Review: Cesar Apolinario And Marnie Manicad's DANCE OF THE STEELBARS Is A Melodramatic Mess That Completely Misses The Point
Cesar Apolinario and Marnie Manicad's Dance of the Steelbars opens with some sort of promise. The directors, without wasting any time, drape their film with a semblance of grit and anger, the stuff that usually fuel the most ordinary of prison stories to greatness. Unfortunately, that initial promise seems to be the only near-great thing in the film, and the greater the promise, the more resounding the fall. The film falters right after Bergin's stirring description of his Cebu prison. The corrupt warden is replaced by a kind one, who initiates various reforms, the most pertinent of which is a morning dance exercise. The initial grit dissipates. The anger is mostly censored. What remains are just seeds of awful melodrama, seeds that Apolinario and Manicad fervently cultivate into what essentially is a hit-or-miss affair that confuses advocacy for advertisement.
So Bergin plays Frank Parish, an American who gets erroneously imprisoned for the death of someone he was just trying to help. Frank's prison pals include Allona (Joey Paras), a gay man who pins his hope on his British penpal who thinks he's a girl, and Mando (Dingdong Dantes), a dance instructor who is imprisoned for killing a gay man who attempted to seduce him. Apolinario and Manicad spend most of the film woefully exploring their various dilemmas, from Frank's vapid apprehension to help other people to Mando's shallow father issues.
As in all lazily-written sagas, a deus ex machina appears to save the day. Here, the deus ex machina is a politician, who unceremoniously grabs the limelight from the real heroes of the film. This is perhaps the film's biggest sin. In the guise of advocacy, it maneuvers its focus from the inspirational inmates to needy attention-whores, making it seem like their success is more a product of bureaucratic intervention than the prisoners' own will to reform. Instead of depicting actual efforts of the inmates to change and break common conventions, Apolinario and Manicad decide to manufacture melodramas that are nowhere near as inspirational as a pixelated video of a thousand hopeful orange-suited felons grooving to Michael Jackson's Thriller.

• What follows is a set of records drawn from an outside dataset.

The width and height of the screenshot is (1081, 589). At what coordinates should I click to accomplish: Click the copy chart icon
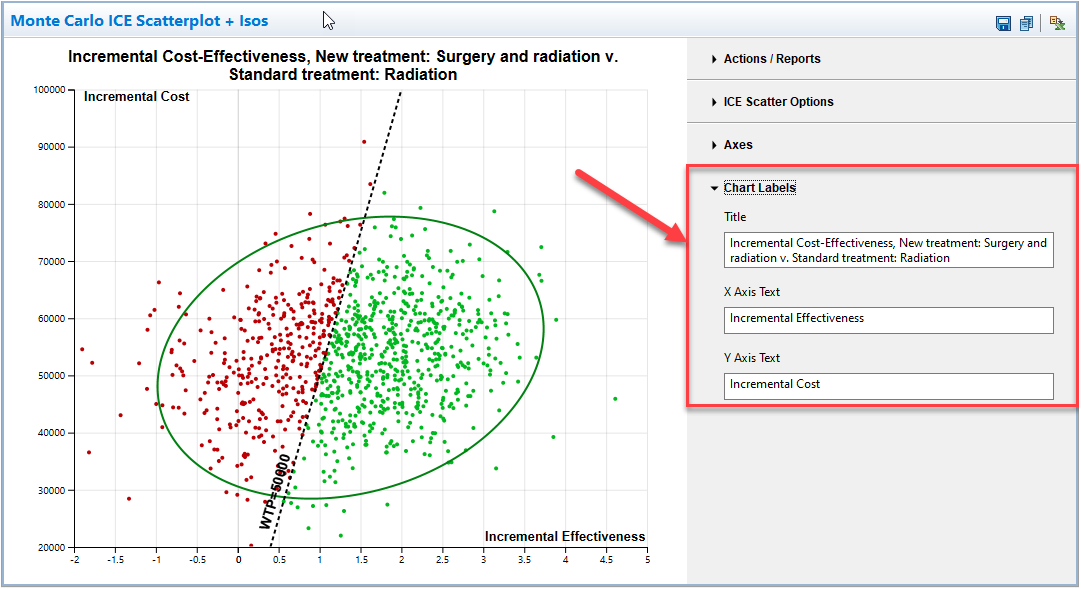1026,23
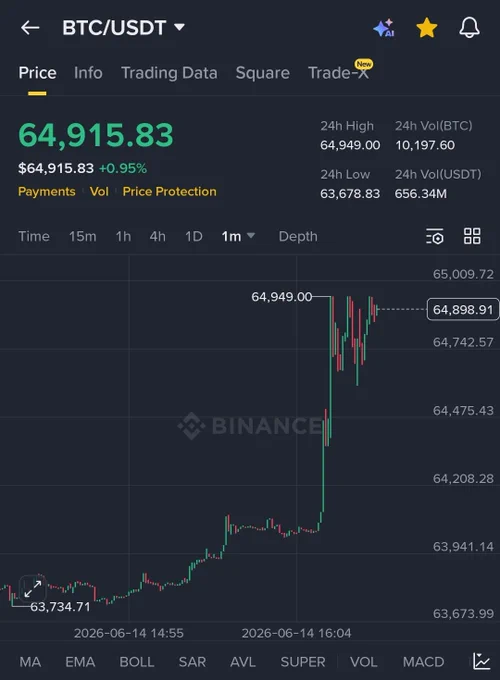This screenshot has height=680, width=500.
Task: Open the AI sparkle assistant icon
Action: coord(384,28)
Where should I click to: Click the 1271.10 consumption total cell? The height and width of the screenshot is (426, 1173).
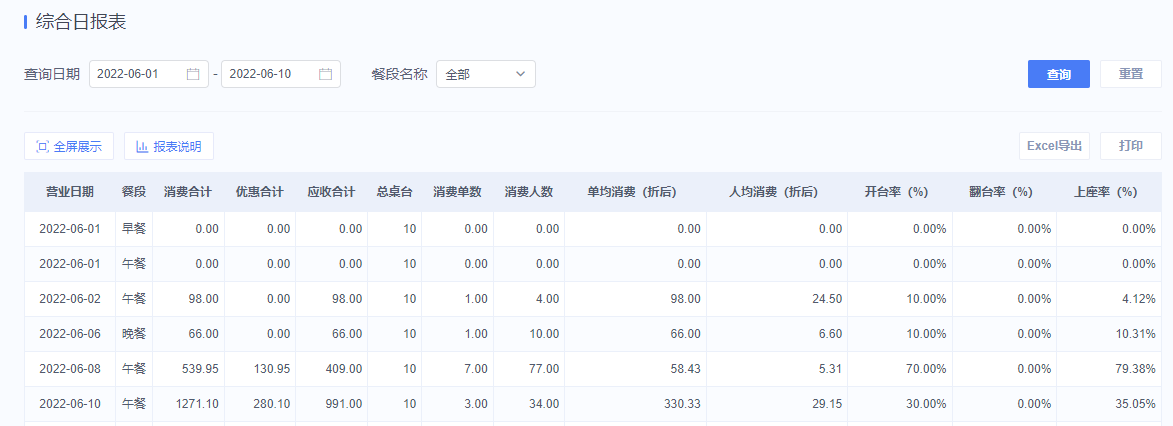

Thankfully, Apolinario and Manicad decide to end the film with a choreographed number by the Cebu prisoners. Although inconsistently shot, the finale at least reminded the film's viewers as to why it exists, not because of the manicured faces of moneyed politicos and the big-named celebrities, or the American man who strangely becomes the viewers' eyes and ears to what essentially is a Filipino experience, but because of the prisoners who took that one step away from the world's expectations and as a result did wonders. Sadly, even in that final number, the dance would still give way to awkward close-ups of faces the film never needed, enunciating either Apolinario and Manicad's fatal confusion or their compromised ambition.